━━━ BRANO SCELTO ━━━

Il Surrealismo e - peggio che mai - l'Espressionismo sono di fatto relegati a semplice curiosità
etnografica. Agli italiani non piacciono le facce distorte, i colori violenti,
e “…quei segnacci selvaggi sul linoleum
tanto cari ai nostri fratelli crucchi…”. Così anche la grafica viene tenuta
in scarsa considerazione.
Mentre il realismo magico di Massimo Bontempelli, viene di fatto sopportato, considerato
solo una buona lettura di svago prima di mettersi la camicia nera per andare al
Sabato Fascista. Siamo un popolo di grandi realizzatori, appunto “reali”, e “…non abbiamo certo bisogno di arte pensata
da palle mosce francesi. O peggio, da checche…”
Un surrealista, in Italia, però c’era veramente.

━━━ DATI FORNITI ━━━

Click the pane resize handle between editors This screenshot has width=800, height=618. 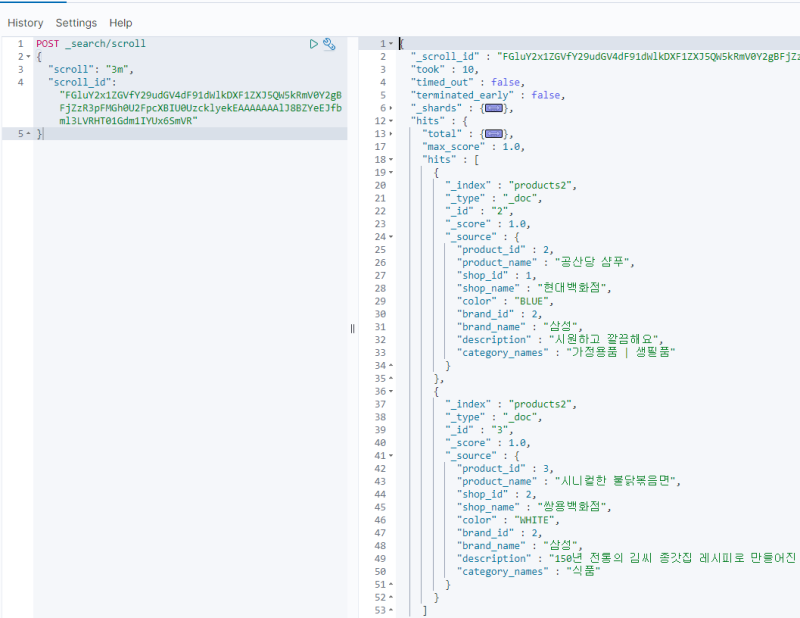coord(352,328)
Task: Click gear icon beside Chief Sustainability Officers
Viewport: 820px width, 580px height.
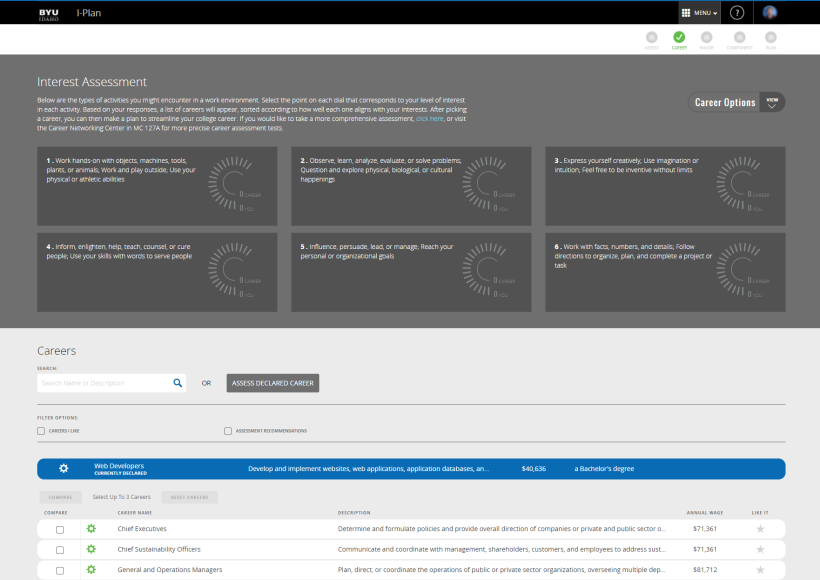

━━━

● **CONSEGNA**: Prosegua il brano sull'accoglienza del Surrealismo nell'Italia fascista, riprendendo subito dopo la sua ultima frase.

● **RISULTATO**:
E lo sarebbe rimasto per sempre,
anche se aveva rifiutato l’invito di Andrè Breton, che molto lo stimava, ad entrare
in maniera militante nel movimento e a divenire controfirmatario del suo Manifesto (1924).
Stiamo parlando di Alberto Martini,
un artista anomalo, rientrato a Milano dopo alcuni anni di soggiorno parigino e
dopo un percorso formativo realmente di respiro europeo.
Nato a Oderzo, in provincia di
Treviso nel 1876, da famiglia nobile, poco più che ventenne va a Monaco di
Baviera, nel 1898, per studiare i maestri tedeschi dell’incisione. Autore
ostile all’impressionismo e al naturalismo (genere frequentato dal padre,
pittore e professore di disegno) Martini ha un'indole solitaria: si ispira agli
artisti tedeschi dell’incisione e del disegno, dei quali apprezza il rigore e
la graffiante ironia, ma al tempo stesso approfondisce la conoscenza del mondo
inglese di Blake e Fuseli e della grafica francese (Doré, Granville, Bresdin,
Rops) che scopre nel lungo soggiorno a Parigi, dove si guadagna da vivere
collaborando, spesso in maniera anonima, con riviste di satira e costume.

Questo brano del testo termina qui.